The response must restate the data exactly, with nothing left out.
======== Data for analysis
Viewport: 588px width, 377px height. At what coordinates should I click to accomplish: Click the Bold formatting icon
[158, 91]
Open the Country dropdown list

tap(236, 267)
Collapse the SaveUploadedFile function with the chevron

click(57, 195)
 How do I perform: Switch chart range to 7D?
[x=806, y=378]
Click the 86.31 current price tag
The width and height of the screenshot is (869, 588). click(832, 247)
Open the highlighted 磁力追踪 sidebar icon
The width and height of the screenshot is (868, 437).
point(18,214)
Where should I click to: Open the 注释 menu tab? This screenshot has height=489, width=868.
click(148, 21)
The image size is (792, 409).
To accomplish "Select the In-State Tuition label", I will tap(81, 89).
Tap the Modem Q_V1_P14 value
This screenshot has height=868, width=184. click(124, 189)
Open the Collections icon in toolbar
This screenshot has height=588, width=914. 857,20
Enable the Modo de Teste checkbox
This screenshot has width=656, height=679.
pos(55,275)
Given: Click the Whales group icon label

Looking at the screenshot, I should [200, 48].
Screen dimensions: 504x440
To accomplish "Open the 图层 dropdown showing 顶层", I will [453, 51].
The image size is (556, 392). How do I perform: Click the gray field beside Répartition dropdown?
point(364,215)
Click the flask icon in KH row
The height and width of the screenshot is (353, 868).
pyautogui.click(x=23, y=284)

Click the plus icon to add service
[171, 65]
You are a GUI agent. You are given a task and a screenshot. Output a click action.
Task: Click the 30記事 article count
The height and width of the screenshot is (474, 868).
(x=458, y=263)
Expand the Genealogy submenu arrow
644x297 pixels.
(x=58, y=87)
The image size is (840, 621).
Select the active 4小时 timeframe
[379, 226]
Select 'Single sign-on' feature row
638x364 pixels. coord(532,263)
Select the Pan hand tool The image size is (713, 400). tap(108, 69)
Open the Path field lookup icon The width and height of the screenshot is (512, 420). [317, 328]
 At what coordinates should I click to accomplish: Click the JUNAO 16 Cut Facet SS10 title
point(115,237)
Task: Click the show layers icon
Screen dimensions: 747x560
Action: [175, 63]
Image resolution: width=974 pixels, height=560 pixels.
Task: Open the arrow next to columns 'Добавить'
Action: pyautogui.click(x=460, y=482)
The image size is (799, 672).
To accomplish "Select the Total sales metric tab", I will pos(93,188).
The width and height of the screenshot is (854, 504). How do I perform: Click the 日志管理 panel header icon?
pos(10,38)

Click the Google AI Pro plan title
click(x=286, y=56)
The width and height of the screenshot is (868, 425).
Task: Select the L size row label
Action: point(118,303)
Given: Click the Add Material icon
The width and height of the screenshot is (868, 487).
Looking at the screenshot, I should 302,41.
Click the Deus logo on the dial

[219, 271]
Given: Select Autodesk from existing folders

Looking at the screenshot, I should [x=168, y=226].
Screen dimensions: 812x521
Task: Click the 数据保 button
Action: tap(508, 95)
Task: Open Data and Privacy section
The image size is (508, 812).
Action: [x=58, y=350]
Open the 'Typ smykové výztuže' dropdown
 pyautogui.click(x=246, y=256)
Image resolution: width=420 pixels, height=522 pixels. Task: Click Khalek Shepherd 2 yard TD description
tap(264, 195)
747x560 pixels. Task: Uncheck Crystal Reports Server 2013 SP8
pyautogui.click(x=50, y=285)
================
▶ **Written solution**
Viewport: 588px width, 377px height. At what coordinates should I click to accomplish: Click the Bold formatting icon
[158, 91]
Open the Country dropdown list

tap(236, 267)
Collapse the SaveUploadedFile function with the chevron

click(57, 195)
 How do I perform: Switch chart range to 7D?
[x=806, y=378]
Click the 86.31 current price tag
The width and height of the screenshot is (869, 588). click(832, 247)
Open the highlighted 磁力追踪 sidebar icon
The width and height of the screenshot is (868, 437).
point(18,214)
Where should I click to: Open the 注释 menu tab? This screenshot has height=489, width=868.
click(148, 21)
The image size is (792, 409).
To accomplish "Select the In-State Tuition label", I will tap(81, 89).
Tap the Modem Q_V1_P14 value
This screenshot has height=868, width=184. click(124, 189)
Open the Collections icon in toolbar
This screenshot has height=588, width=914. 857,20
Enable the Modo de Teste checkbox
This screenshot has width=656, height=679.
pos(55,275)
Given: Click the Whales group icon label

Looking at the screenshot, I should [200, 48].
Screen dimensions: 504x440
To accomplish "Open the 图层 dropdown showing 顶层", I will [453, 51].
The image size is (556, 392). How do I perform: Click the gray field beside Répartition dropdown?
point(364,215)
Click the flask icon in KH row
The height and width of the screenshot is (353, 868).
pyautogui.click(x=23, y=284)

Click the plus icon to add service
[171, 65]
You are a GUI agent. You are given a task and a screenshot. Output a click action.
Task: Click the 30記事 article count
The height and width of the screenshot is (474, 868).
(x=458, y=263)
Expand the Genealogy submenu arrow
644x297 pixels.
(x=58, y=87)
The image size is (840, 621).
Select the active 4小时 timeframe
[379, 226]
Select 'Single sign-on' feature row
638x364 pixels. coord(532,263)
Select the Pan hand tool The image size is (713, 400). tap(108, 69)
Open the Path field lookup icon The width and height of the screenshot is (512, 420). [317, 328]
 At what coordinates should I click to accomplish: Click the JUNAO 16 Cut Facet SS10 title
point(115,237)
Task: Click the show layers icon
Screen dimensions: 747x560
Action: [175, 63]
Image resolution: width=974 pixels, height=560 pixels.
Task: Open the arrow next to columns 'Добавить'
Action: pyautogui.click(x=460, y=482)
The image size is (799, 672).
To accomplish "Select the Total sales metric tab", I will pos(93,188).
The width and height of the screenshot is (854, 504). How do I perform: Click the 日志管理 panel header icon?
pos(10,38)

Click the Google AI Pro plan title
click(x=286, y=56)
The width and height of the screenshot is (868, 425).
Task: Select the L size row label
Action: point(118,303)
Given: Click the Add Material icon
The width and height of the screenshot is (868, 487).
Looking at the screenshot, I should 302,41.
Click the Deus logo on the dial

[219, 271]
Given: Select Autodesk from existing folders

Looking at the screenshot, I should [x=168, y=226].
Screen dimensions: 812x521
Task: Click the 数据保 button
Action: tap(508, 95)
Task: Open Data and Privacy section
The image size is (508, 812).
Action: [x=58, y=350]
Open the 'Typ smykové výztuže' dropdown
 pyautogui.click(x=246, y=256)
Image resolution: width=420 pixels, height=522 pixels. Task: Click Khalek Shepherd 2 yard TD description
tap(264, 195)
747x560 pixels. Task: Uncheck Crystal Reports Server 2013 SP8
pyautogui.click(x=50, y=285)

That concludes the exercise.